Find the line containing "This screenshot has height=849, width=382." in the material below; copy that line and all following lines exactly.
Records for this exercise Start Marker
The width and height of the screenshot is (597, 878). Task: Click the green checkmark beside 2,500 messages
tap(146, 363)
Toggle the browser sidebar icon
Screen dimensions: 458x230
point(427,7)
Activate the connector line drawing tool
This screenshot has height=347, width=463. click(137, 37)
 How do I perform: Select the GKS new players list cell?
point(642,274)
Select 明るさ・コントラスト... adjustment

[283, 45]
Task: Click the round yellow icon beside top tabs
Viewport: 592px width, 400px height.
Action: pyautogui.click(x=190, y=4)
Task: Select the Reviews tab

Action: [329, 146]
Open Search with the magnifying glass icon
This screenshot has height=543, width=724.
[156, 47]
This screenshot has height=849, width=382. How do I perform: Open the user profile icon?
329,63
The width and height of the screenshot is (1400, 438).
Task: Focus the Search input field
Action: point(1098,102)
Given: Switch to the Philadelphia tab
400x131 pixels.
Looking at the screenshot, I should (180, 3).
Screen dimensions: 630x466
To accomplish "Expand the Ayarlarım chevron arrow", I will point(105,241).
Records for this exercise End Marker
*Result of this exercise*:
This screenshot has height=849, width=382. How do I perform: Open the user profile icon?
329,63
The width and height of the screenshot is (1400, 438).
Task: Focus the Search input field
Action: point(1098,102)
Given: Switch to the Philadelphia tab
400x131 pixels.
Looking at the screenshot, I should (180, 3).
Screen dimensions: 630x466
To accomplish "Expand the Ayarlarım chevron arrow", I will point(105,241).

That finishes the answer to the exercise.